## Exercise instructions:
Reproduce each of the following rows verbatim, without any alteration.

___ Task input

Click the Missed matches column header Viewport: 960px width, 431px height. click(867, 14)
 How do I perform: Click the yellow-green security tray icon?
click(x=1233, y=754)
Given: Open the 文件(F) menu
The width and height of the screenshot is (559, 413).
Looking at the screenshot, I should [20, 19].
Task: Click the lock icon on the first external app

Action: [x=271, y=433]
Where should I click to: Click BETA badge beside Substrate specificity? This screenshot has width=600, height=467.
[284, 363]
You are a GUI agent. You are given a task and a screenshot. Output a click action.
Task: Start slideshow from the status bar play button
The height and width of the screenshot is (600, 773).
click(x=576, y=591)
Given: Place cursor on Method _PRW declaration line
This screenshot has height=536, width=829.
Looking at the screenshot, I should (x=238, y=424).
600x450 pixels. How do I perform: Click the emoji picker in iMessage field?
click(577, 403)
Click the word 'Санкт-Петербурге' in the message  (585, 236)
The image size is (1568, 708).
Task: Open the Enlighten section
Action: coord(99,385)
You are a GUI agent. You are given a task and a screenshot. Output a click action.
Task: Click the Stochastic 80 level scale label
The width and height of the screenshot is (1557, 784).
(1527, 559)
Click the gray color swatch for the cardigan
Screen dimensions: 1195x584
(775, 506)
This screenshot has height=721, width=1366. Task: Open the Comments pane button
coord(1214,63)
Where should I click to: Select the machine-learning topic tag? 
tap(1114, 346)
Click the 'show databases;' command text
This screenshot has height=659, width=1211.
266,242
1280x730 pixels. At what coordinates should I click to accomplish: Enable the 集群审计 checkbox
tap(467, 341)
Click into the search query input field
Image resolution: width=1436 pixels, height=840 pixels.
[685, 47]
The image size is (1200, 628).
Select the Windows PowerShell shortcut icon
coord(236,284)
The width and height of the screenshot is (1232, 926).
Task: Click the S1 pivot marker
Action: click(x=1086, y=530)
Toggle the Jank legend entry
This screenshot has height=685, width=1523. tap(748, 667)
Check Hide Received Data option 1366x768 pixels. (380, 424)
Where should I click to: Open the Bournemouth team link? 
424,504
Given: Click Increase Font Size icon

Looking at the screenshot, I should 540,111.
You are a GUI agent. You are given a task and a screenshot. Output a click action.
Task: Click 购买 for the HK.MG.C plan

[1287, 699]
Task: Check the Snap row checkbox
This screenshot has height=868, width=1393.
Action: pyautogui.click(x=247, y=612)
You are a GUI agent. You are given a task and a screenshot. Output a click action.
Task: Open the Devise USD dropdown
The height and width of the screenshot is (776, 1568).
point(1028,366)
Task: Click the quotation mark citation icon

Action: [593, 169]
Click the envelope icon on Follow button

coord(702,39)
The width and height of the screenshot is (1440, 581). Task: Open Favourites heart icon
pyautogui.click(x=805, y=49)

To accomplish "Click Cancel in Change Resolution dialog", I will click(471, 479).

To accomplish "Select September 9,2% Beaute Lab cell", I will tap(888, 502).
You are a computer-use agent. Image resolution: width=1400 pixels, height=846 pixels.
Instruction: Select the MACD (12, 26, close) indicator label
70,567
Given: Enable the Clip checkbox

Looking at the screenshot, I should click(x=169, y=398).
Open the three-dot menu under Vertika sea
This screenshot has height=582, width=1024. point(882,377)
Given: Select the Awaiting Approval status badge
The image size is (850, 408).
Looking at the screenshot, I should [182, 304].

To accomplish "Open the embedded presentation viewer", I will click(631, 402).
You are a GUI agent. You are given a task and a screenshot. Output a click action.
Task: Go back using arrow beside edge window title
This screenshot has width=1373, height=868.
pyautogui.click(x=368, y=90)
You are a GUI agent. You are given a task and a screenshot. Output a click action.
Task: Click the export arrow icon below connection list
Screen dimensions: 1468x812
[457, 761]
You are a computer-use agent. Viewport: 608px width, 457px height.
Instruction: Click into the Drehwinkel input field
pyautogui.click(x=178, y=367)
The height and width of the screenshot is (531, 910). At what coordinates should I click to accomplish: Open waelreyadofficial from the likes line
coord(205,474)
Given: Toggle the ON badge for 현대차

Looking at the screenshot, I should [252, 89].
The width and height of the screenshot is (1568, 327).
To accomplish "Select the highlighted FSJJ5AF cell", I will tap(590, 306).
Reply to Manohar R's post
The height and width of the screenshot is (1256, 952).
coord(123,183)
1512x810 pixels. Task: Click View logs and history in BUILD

______

## Reply to the task:
Click the Missed matches column header Viewport: 960px width, 431px height. click(867, 14)
 How do I perform: Click the yellow-green security tray icon?
click(x=1233, y=754)
Given: Open the 文件(F) menu
The width and height of the screenshot is (559, 413).
Looking at the screenshot, I should [20, 19].
Task: Click the lock icon on the first external app

Action: [x=271, y=433]
Where should I click to: Click BETA badge beside Substrate specificity? This screenshot has width=600, height=467.
[284, 363]
You are a GUI agent. You are given a task and a screenshot. Output a click action.
Task: Start slideshow from the status bar play button
The height and width of the screenshot is (600, 773).
click(x=576, y=591)
Given: Place cursor on Method _PRW declaration line
This screenshot has height=536, width=829.
Looking at the screenshot, I should (x=238, y=424).
600x450 pixels. How do I perform: Click the emoji picker in iMessage field?
click(577, 403)
Click the word 'Санкт-Петербурге' in the message  (585, 236)
The image size is (1568, 708).
Task: Open the Enlighten section
Action: coord(99,385)
You are a GUI agent. You are given a task and a screenshot. Output a click action.
Task: Click the Stochastic 80 level scale label
The width and height of the screenshot is (1557, 784).
(1527, 559)
Click the gray color swatch for the cardigan
Screen dimensions: 1195x584
(775, 506)
This screenshot has height=721, width=1366. Task: Open the Comments pane button
coord(1214,63)
Where should I click to: Select the machine-learning topic tag? 
tap(1114, 346)
Click the 'show databases;' command text
This screenshot has height=659, width=1211.
266,242
1280x730 pixels. At what coordinates should I click to accomplish: Enable the 集群审计 checkbox
tap(467, 341)
Click into the search query input field
Image resolution: width=1436 pixels, height=840 pixels.
[685, 47]
The image size is (1200, 628).
Select the Windows PowerShell shortcut icon
coord(236,284)
The width and height of the screenshot is (1232, 926).
Task: Click the S1 pivot marker
Action: click(x=1086, y=530)
Toggle the Jank legend entry
This screenshot has height=685, width=1523. tap(748, 667)
Check Hide Received Data option 1366x768 pixels. (380, 424)
Where should I click to: Open the Bournemouth team link? 
424,504
Given: Click Increase Font Size icon

Looking at the screenshot, I should 540,111.
You are a GUI agent. You are given a task and a screenshot. Output a click action.
Task: Click 购买 for the HK.MG.C plan

[1287, 699]
Task: Check the Snap row checkbox
This screenshot has height=868, width=1393.
Action: pyautogui.click(x=247, y=612)
You are a GUI agent. You are given a task and a screenshot. Output a click action.
Task: Open the Devise USD dropdown
The height and width of the screenshot is (776, 1568).
point(1028,366)
Task: Click the quotation mark citation icon

Action: [593, 169]
Click the envelope icon on Follow button

coord(702,39)
The width and height of the screenshot is (1440, 581). Task: Open Favourites heart icon
pyautogui.click(x=805, y=49)

To accomplish "Click Cancel in Change Resolution dialog", I will click(471, 479).

To accomplish "Select September 9,2% Beaute Lab cell", I will tap(888, 502).
You are a computer-use agent. Image resolution: width=1400 pixels, height=846 pixels.
Instruction: Select the MACD (12, 26, close) indicator label
70,567
Given: Enable the Clip checkbox

Looking at the screenshot, I should click(x=169, y=398).
Open the three-dot menu under Vertika sea
This screenshot has height=582, width=1024. point(882,377)
Given: Select the Awaiting Approval status badge
The image size is (850, 408).
Looking at the screenshot, I should [182, 304].

To accomplish "Open the embedded presentation viewer", I will click(631, 402).
You are a GUI agent. You are given a task and a screenshot. Output a click action.
Task: Go back using arrow beside edge window title
This screenshot has width=1373, height=868.
pyautogui.click(x=368, y=90)
You are a GUI agent. You are given a task and a screenshot. Output a click action.
Task: Click the export arrow icon below connection list
Screen dimensions: 1468x812
[457, 761]
You are a computer-use agent. Viewport: 608px width, 457px height.
Instruction: Click into the Drehwinkel input field
pyautogui.click(x=178, y=367)
The height and width of the screenshot is (531, 910). At what coordinates should I click to accomplish: Open waelreyadofficial from the likes line
coord(205,474)
Given: Toggle the ON badge for 현대차

Looking at the screenshot, I should [252, 89].
The width and height of the screenshot is (1568, 327).
To accomplish "Select the highlighted FSJJ5AF cell", I will tap(590, 306).
Reply to Manohar R's post
The height and width of the screenshot is (1256, 952).
coord(123,183)
1512x810 pixels. Task: Click View logs and history in BUILD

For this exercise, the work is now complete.